Popular AI Sandbox Has a Backdoor—Since August

Written by Derek Fisher | Fri | Mar 20, 2026 | 1:23 PM Z

Those of us in cybersecurity should be familiar with sandbox environments where we can detonate and review malware in a minimal risk container. Similarly, a managed sandbox environment for AI allows you to run code, process data, and call tools all from a contained and controlled environment.

A prime example of a use case is presenting a chatbot with data and asking it to evaluate the data and return some analysis. An LLM behind the chatbot will not likely respond accurately, but an AI agent can create and execute Python to analyze a CSV, query a database, or run statistical models and return the analysis. In one of these sandbox environments, they can do that without accessing your infrastructure.

Here are some of the other benefits of a managed sandbox environment.

Containment of unintended side effects

AI agents, especially code-executing ones, can produce outputs that interact with the real world, like writing files, making network calls, and modifying state, but a sandbox draws a hard line around what the agent can touch. This means a bug in the generated code or a bad prompt doesn't cascade into your infrastructure.

Isolation of untrusted code

When an AI agent generates and then executes code, that code is fundamentally untrusted. It was written by a model trained on the internet, possibly manipulated through prompt injection, and hasn't been audited by a human. Sandboxing treats it the same way you'd treat code from an unknown external source. You can run it, but you run it in a box.

Reproducible, ephemeral execution

Managed sandboxes are typically ephemeral and short-lived.
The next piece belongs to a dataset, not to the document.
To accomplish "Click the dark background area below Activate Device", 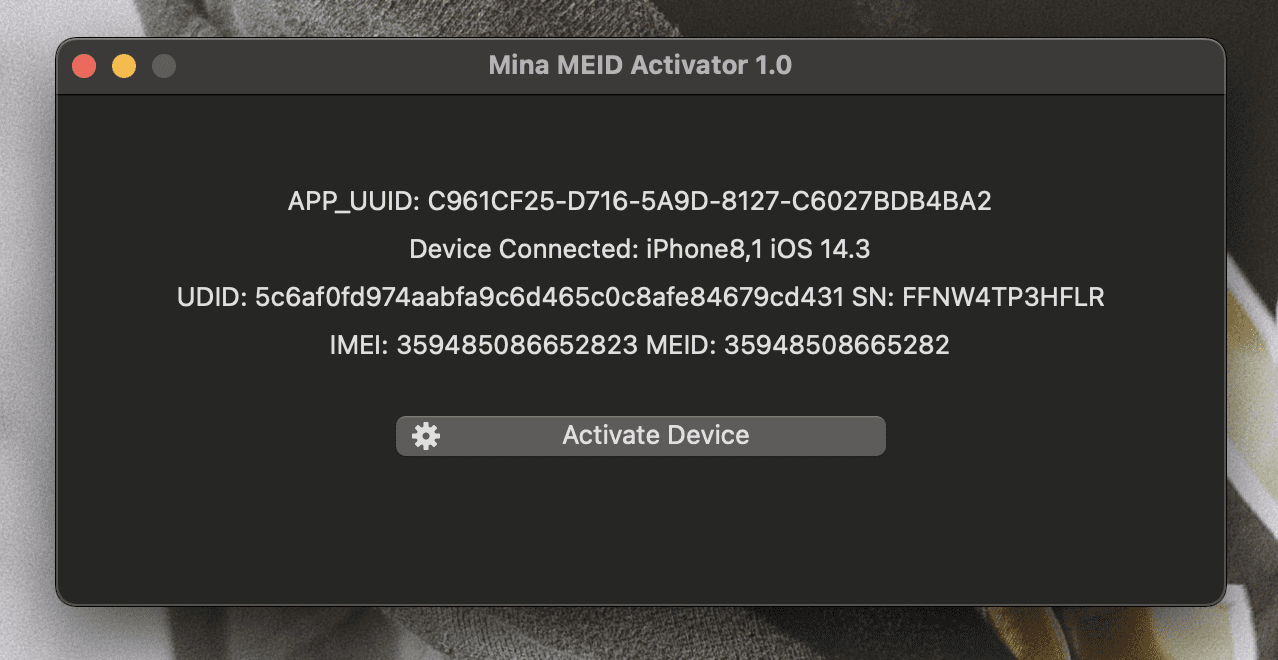I will click(x=640, y=530).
Each execution starts clean, which prevents one agent's session from contaminating another's and makes behavior more predictable and auditable.
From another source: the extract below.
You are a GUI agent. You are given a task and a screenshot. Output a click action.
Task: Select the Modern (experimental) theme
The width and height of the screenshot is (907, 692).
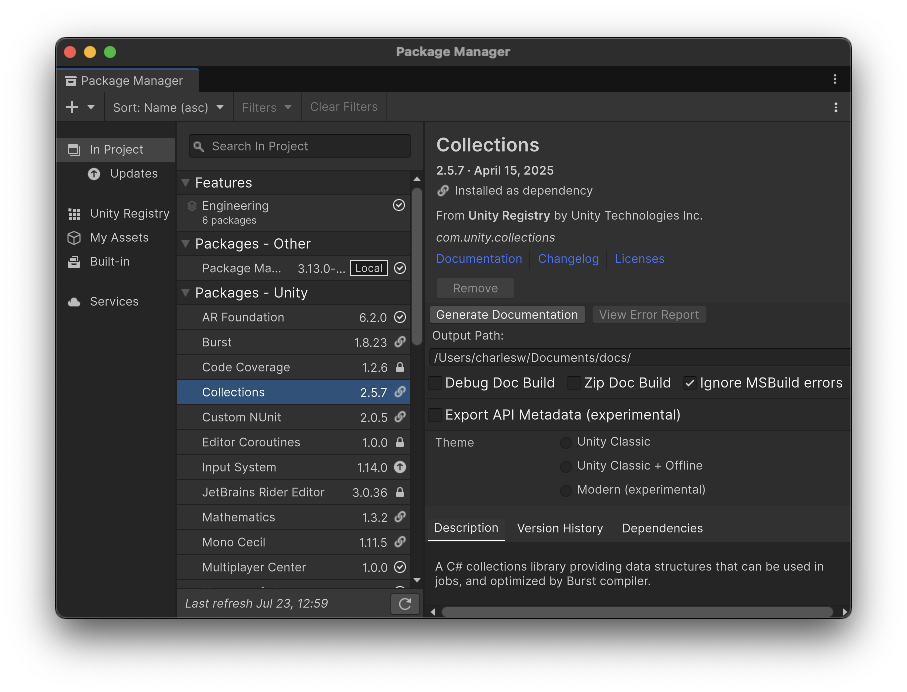coord(566,490)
Abstracting infrastructure responsibility

The "managed" part means the cloud provider handles the low-level mechanics of isolation such as the containerization, the resource limits, and the kernel boundaries. The customer gets a safe execution surface without having to build and maintain it themselves.
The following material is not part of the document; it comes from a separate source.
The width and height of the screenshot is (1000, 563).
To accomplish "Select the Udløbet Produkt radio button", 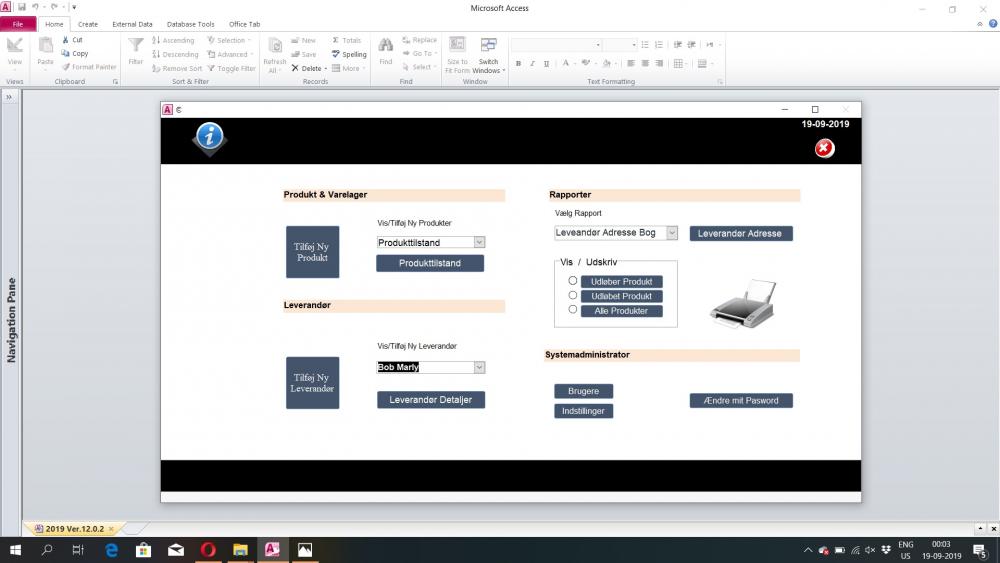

Bottom line: AI execution in a managed sandbox means you reduce the ability for the AI to affect other systems. Well, in theory at least. More on that in a bit.

Not every sandbox is open play

One of these AI execution sandboxes is the AWS Bedrock AgentCore Code Interpreter, available since August of 2025. It is a fully-managed service that enables AI agents to securely execute code in isolated sandbox environments, designed so that agentic workloads cannot access external systems. It allows for three network modes: Sandbox, VPC, and Public. The promise of the Code Interpreter goes beyond data analysis and code execution. Take the instance of an LLM reviewing a dataset for anomalies. Using LLM inference means you'll likely get results that will be imprecise or even hallucinated. However, if an agent can create Python code to parse the data and return results, you're more prone to get better and more accurate results.

Engineering teams use AI agents in these sandboxes to run Python, JavaScript, and TypeScript, perform complex data analysis, generate visualizations, analyze financial and operational data, and execute mathematical computations without compromising system security.

This all sounds great, so what's the problem?

Well, from a security standpoint, the piece that matters most for teams is that Code Interpreter supports running AWS CLI commands directly within the sandbox using an SDK and API, using IAM-based access controls and fine-grained permissions. This is what makes it useful for engineering workflows but also why the default role permissions are so problematic.

Research from BeyondTrust found that The AgentCore Starter Toolkit—AWS's open source quick start for getting Code Interpreter up and running—ships with a default IAM role that grants full S3 read access, full DynamoDB access, and unrestricted Secrets Manager access. That's not a misconfiguration a developer introduced, that's the out-of-the-box posture AWS documented and published (features that AWS stated are by design). The tyranny of the default strikes again!

No internet access doesn't always mean none

Getting the Code Interpreter to, you know, interpret code was not difficult for the BeyondTrust team. This meant getting a chatbot, and the agents it relies on, to execute code of the researcher's choosing through a prompt injection, supply-chain attack, or getting the chatbot to generate code that was influenced by the researcher. For example:

Once the code execution is achieved, the researchers move on to the next phase. And, stop me if you've heard this, but it's always DNS.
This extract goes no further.